→ WORK TO COMPLETE:
Copy the items below, swapping every "Viewport" for "Display area" and leaving everything else as it stands.

→ ENTRIES:
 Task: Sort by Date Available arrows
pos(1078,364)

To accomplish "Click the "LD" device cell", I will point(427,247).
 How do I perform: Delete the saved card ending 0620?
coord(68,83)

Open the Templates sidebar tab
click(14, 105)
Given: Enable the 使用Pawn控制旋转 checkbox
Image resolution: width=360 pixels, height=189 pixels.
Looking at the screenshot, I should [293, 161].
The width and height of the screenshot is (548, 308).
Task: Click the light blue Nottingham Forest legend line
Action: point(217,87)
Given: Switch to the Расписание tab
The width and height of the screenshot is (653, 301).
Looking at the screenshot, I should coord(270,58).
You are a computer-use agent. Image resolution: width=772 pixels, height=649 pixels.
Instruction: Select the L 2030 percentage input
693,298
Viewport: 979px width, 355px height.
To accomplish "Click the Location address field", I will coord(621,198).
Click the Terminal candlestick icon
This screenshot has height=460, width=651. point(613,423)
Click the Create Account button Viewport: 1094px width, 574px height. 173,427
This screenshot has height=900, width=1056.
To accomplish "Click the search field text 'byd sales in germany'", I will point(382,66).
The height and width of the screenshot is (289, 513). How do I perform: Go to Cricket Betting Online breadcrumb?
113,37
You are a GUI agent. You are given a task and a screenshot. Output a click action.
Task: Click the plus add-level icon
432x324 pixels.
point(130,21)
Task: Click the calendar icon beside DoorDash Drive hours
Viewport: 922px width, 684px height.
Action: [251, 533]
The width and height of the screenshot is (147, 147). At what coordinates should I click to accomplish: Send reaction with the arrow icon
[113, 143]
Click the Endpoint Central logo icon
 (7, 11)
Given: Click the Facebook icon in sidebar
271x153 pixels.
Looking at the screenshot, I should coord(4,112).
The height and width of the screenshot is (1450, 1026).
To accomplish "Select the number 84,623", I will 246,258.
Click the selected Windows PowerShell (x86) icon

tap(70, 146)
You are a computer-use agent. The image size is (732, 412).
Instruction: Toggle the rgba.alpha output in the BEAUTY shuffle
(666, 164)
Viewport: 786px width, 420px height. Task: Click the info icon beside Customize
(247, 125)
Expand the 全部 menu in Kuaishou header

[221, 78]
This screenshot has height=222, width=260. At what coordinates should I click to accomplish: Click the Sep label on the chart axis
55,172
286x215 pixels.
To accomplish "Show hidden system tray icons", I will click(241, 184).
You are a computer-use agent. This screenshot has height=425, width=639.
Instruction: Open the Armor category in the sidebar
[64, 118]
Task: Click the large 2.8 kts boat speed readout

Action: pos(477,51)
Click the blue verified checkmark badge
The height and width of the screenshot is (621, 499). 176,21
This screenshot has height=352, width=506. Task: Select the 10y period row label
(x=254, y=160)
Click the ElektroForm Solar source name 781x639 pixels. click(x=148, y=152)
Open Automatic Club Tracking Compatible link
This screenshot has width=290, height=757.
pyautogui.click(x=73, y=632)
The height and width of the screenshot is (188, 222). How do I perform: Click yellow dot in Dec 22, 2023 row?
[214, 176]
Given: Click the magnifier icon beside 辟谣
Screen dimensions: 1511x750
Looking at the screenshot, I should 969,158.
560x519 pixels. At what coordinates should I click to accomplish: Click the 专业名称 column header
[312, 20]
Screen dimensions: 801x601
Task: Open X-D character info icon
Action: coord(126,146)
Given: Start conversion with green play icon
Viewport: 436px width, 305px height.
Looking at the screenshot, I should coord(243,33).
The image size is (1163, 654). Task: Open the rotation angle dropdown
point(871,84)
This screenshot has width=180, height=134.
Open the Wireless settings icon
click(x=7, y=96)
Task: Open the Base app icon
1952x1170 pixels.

→ FINISHED ANSWER:
 Task: Sort by Date Available arrows
pos(1078,364)

To accomplish "Click the "LD" device cell", I will point(427,247).
 How do I perform: Delete the saved card ending 0620?
coord(68,83)

Open the Templates sidebar tab
click(14, 105)
Given: Enable the 使用Pawn控制旋转 checkbox
Image resolution: width=360 pixels, height=189 pixels.
Looking at the screenshot, I should [293, 161].
The width and height of the screenshot is (548, 308).
Task: Click the light blue Nottingham Forest legend line
Action: point(217,87)
Given: Switch to the Расписание tab
The width and height of the screenshot is (653, 301).
Looking at the screenshot, I should coord(270,58).
You are a computer-use agent. Image resolution: width=772 pixels, height=649 pixels.
Instruction: Select the L 2030 percentage input
693,298
Display area: 979px width, 355px height.
To accomplish "Click the Location address field", I will coord(621,198).
Click the Terminal candlestick icon
This screenshot has height=460, width=651. point(613,423)
Click the Create Account button Display area: 1094px width, 574px height. 173,427
This screenshot has height=900, width=1056.
To accomplish "Click the search field text 'byd sales in germany'", I will point(382,66).
The height and width of the screenshot is (289, 513). How do I perform: Go to Cricket Betting Online breadcrumb?
113,37
You are a GUI agent. You are given a task and a screenshot. Output a click action.
Task: Click the plus add-level icon
432x324 pixels.
point(130,21)
Task: Click the calendar icon beside DoorDash Drive hours
Display area: 922px width, 684px height.
Action: [251, 533]
The width and height of the screenshot is (147, 147). At what coordinates should I click to accomplish: Send reaction with the arrow icon
[113, 143]
Click the Endpoint Central logo icon
 (7, 11)
Given: Click the Facebook icon in sidebar
271x153 pixels.
Looking at the screenshot, I should coord(4,112).
The height and width of the screenshot is (1450, 1026).
To accomplish "Select the number 84,623", I will 246,258.
Click the selected Windows PowerShell (x86) icon

tap(70, 146)
You are a computer-use agent. The image size is (732, 412).
Instruction: Toggle the rgba.alpha output in the BEAUTY shuffle
(666, 164)
Display area: 786px width, 420px height. Task: Click the info icon beside Customize
(247, 125)
Expand the 全部 menu in Kuaishou header

[221, 78]
This screenshot has height=222, width=260. At what coordinates should I click to accomplish: Click the Sep label on the chart axis
55,172
286x215 pixels.
To accomplish "Show hidden system tray icons", I will click(241, 184).
You are a computer-use agent. This screenshot has height=425, width=639.
Instruction: Open the Armor category in the sidebar
[64, 118]
Task: Click the large 2.8 kts boat speed readout

Action: pos(477,51)
Click the blue verified checkmark badge
The height and width of the screenshot is (621, 499). 176,21
This screenshot has height=352, width=506. Task: Select the 10y period row label
(x=254, y=160)
Click the ElektroForm Solar source name 781x639 pixels. click(x=148, y=152)
Open Automatic Club Tracking Compatible link
This screenshot has width=290, height=757.
pyautogui.click(x=73, y=632)
The height and width of the screenshot is (188, 222). How do I perform: Click yellow dot in Dec 22, 2023 row?
[214, 176]
Given: Click the magnifier icon beside 辟谣
Screen dimensions: 1511x750
Looking at the screenshot, I should 969,158.
560x519 pixels. At what coordinates should I click to accomplish: Click the 专业名称 column header
[312, 20]
Screen dimensions: 801x601
Task: Open X-D character info icon
Action: coord(126,146)
Given: Start conversion with green play icon
Display area: 436px width, 305px height.
Looking at the screenshot, I should coord(243,33).
The image size is (1163, 654). Task: Open the rotation angle dropdown
point(871,84)
This screenshot has width=180, height=134.
Open the Wireless settings icon
click(x=7, y=96)
Task: Open the Base app icon
1952x1170 pixels.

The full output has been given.